The safest way to thaw is always in the refrigerator, because foods maintain a safe temperature -- below 40 degrees. But that means planning ahead. The larger the item, the more time to thaw. A pound of frozen ground beef or boneless chicken takes a full day to thaw.
After thawing, poultry and seafood remain safe in the fridge for a day or two -- And red meats are safe for three to five days after thawing, so you've got some time before you have to cook.
Need dinner on the table faster? Cold water thawing can speed things up.
"You should place frozen food like raw meat in a leak-proof plastic bag, such as this," Mujahid said. "Here I'm using two. We're going to place this bag in a bowl of cold tap water."

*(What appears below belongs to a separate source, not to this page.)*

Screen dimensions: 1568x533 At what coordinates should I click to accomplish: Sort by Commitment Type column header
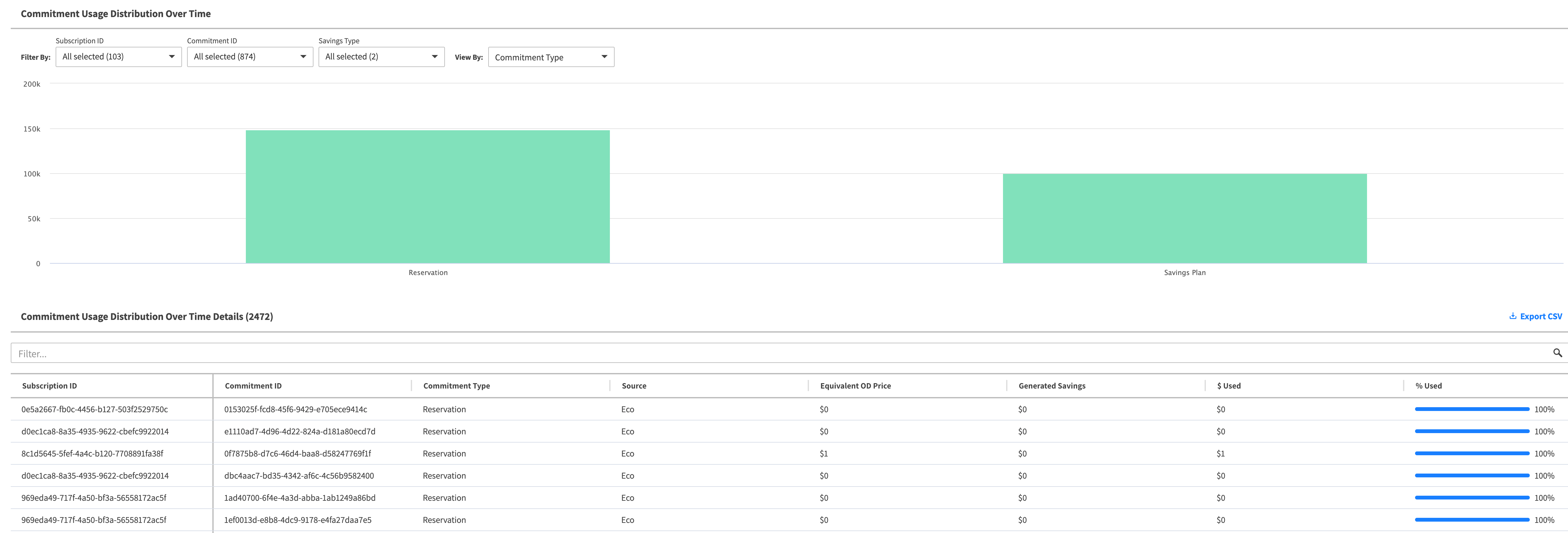pyautogui.click(x=457, y=386)
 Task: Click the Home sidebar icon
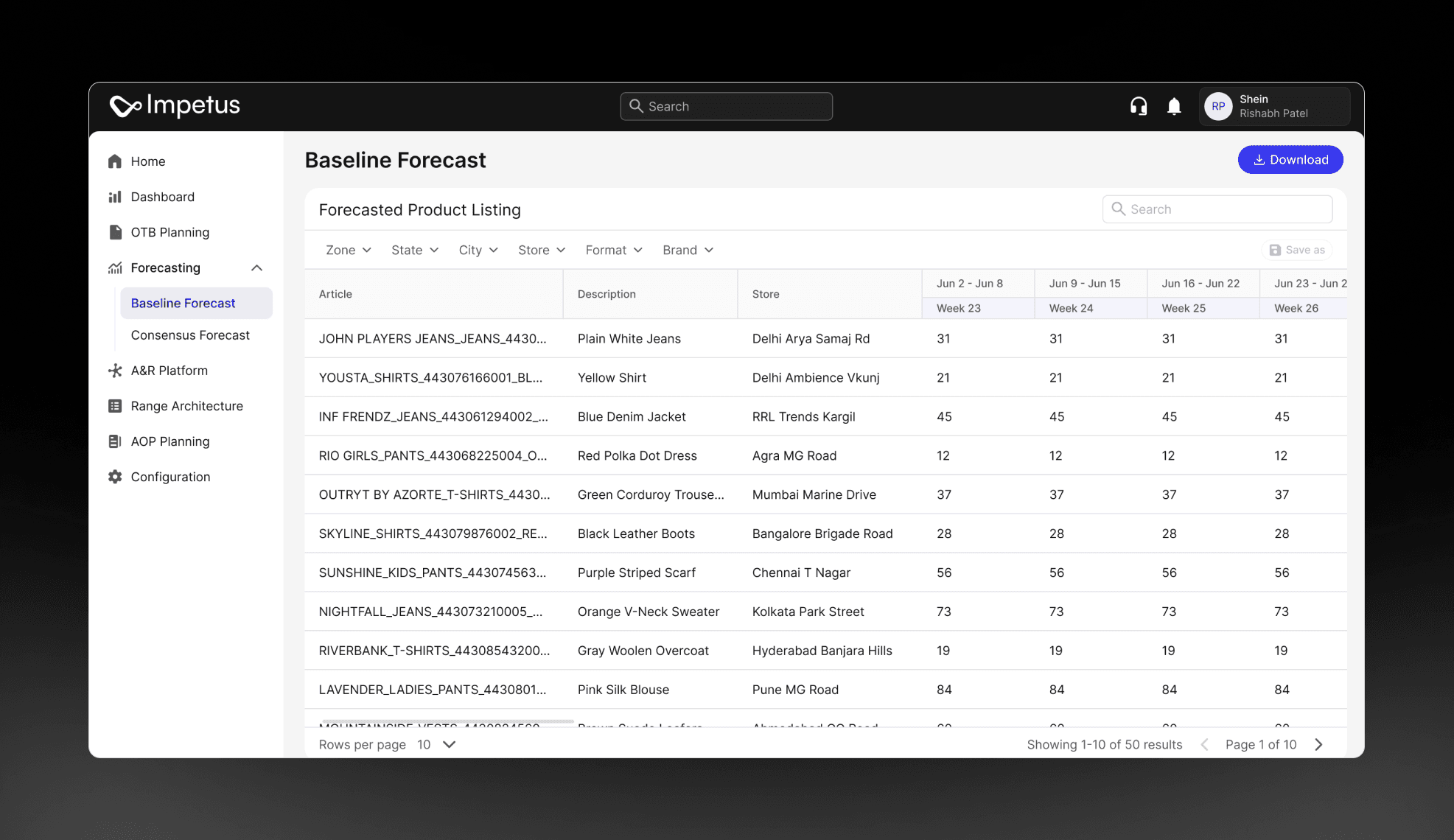pyautogui.click(x=115, y=161)
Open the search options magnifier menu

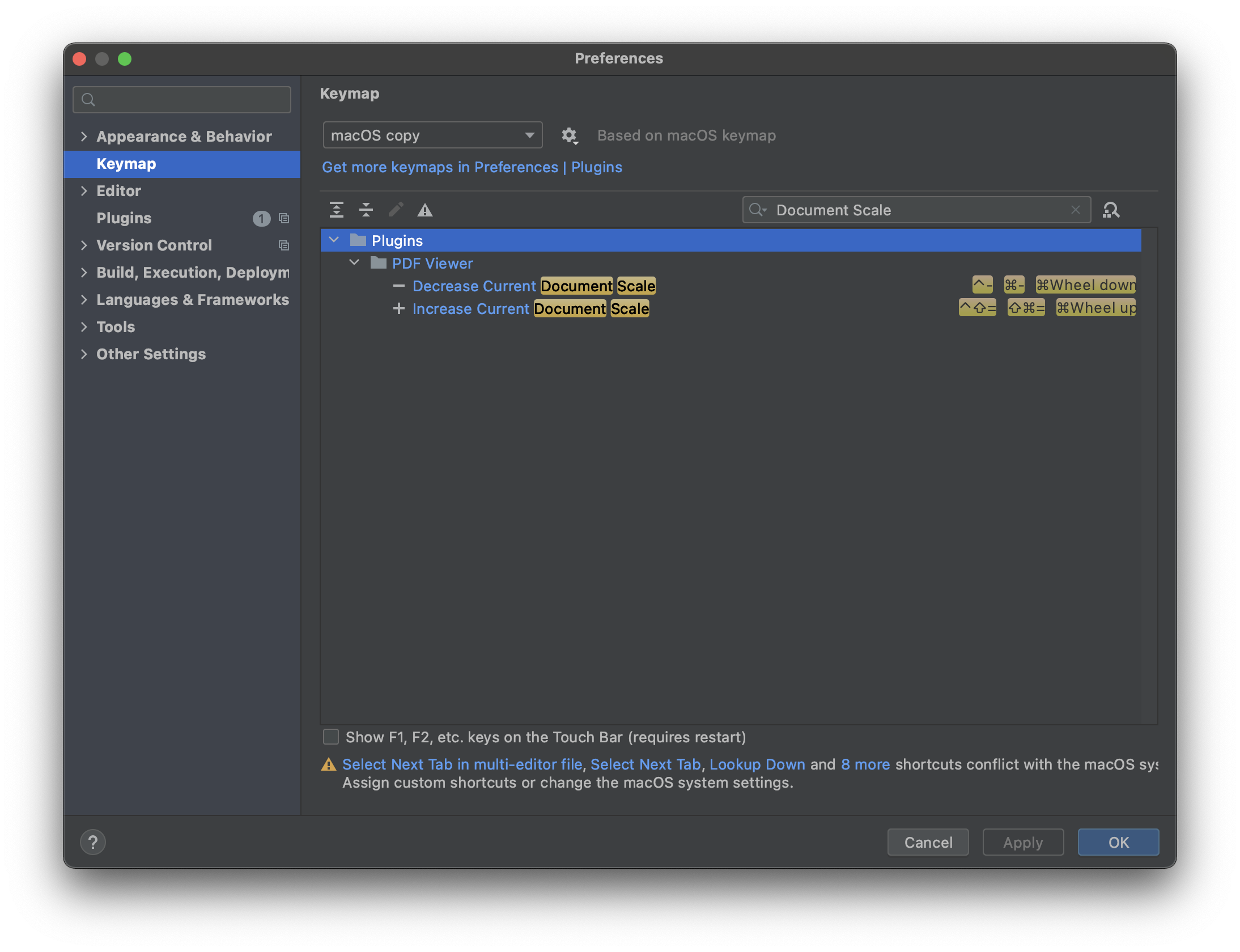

For larger cuts of meat, you'll want to change the water every 30 minutes. It should take about an hour to thaw a pound of meat. Once fully thawed, cook immediately.
Need defrosted food even faster? There is a "thaw" setting on your microwave. But Consumer Reports says portions of the food may begin to cook during the thawing cycle, encouraging bacterial growth, so foods thawed in a microwave should be cooked immediately.